Segment Open
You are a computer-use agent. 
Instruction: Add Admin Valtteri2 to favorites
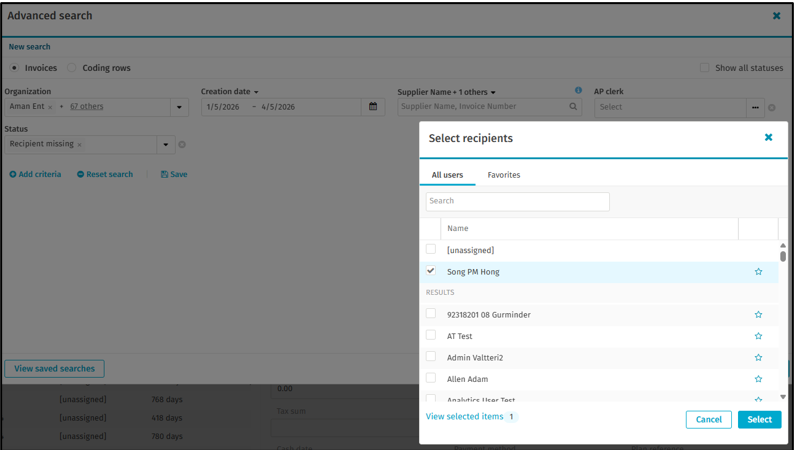[x=758, y=358]
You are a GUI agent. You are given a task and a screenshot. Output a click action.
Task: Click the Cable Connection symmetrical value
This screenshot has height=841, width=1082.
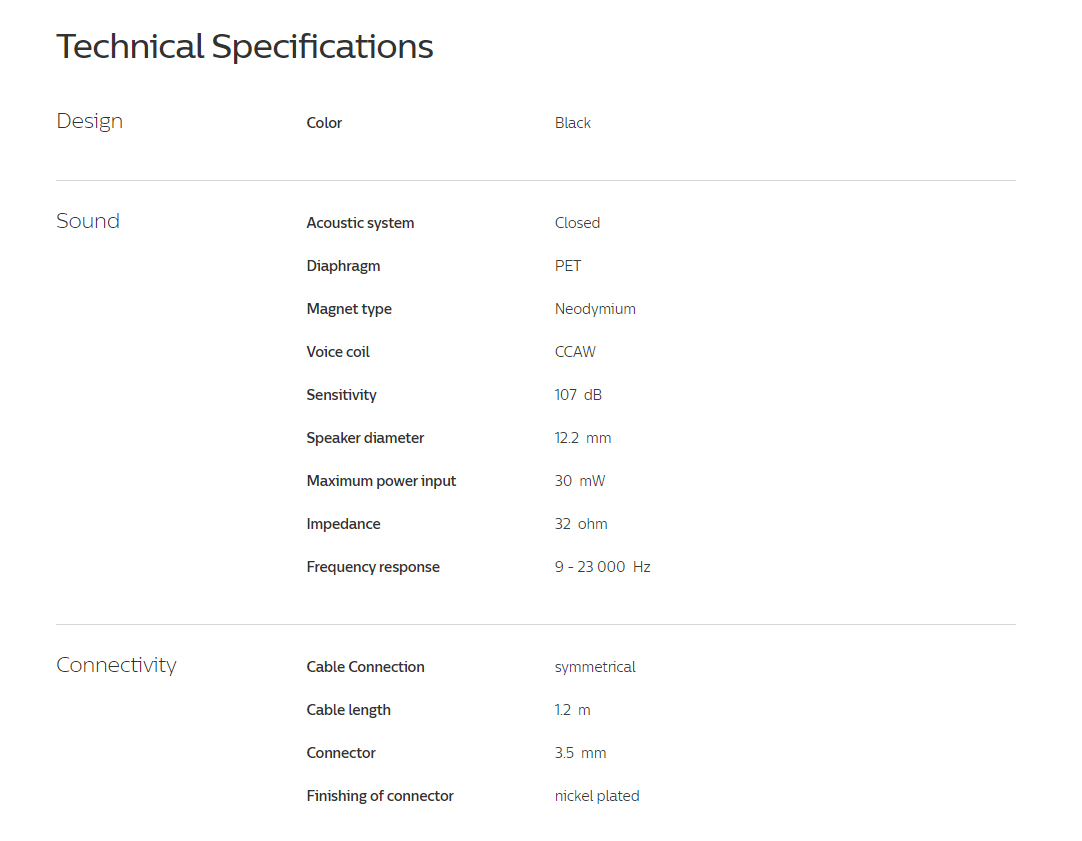point(596,667)
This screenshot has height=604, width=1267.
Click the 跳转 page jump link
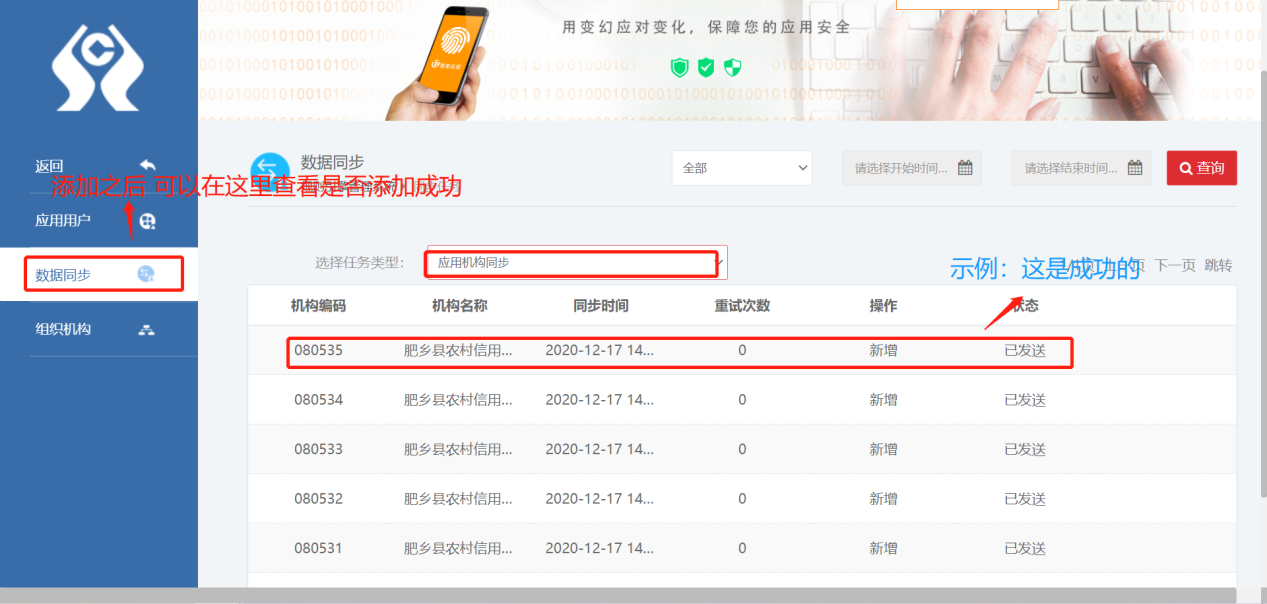1218,265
Segment Closed
◆ Exercise goal: Copy out every entry above verbatim. Leave each picture out.

◆ Reply to the task:
You are a computer-use agent. 
Instruction: Add Admin Valtteri2 to favorites
[x=758, y=358]
You are a GUI agent. You are given a task and a screenshot. Output a click action.
Task: Click the Cable Connection symmetrical value
This screenshot has height=841, width=1082.
point(596,667)
This screenshot has height=604, width=1267.
Click the 跳转 page jump link
1218,265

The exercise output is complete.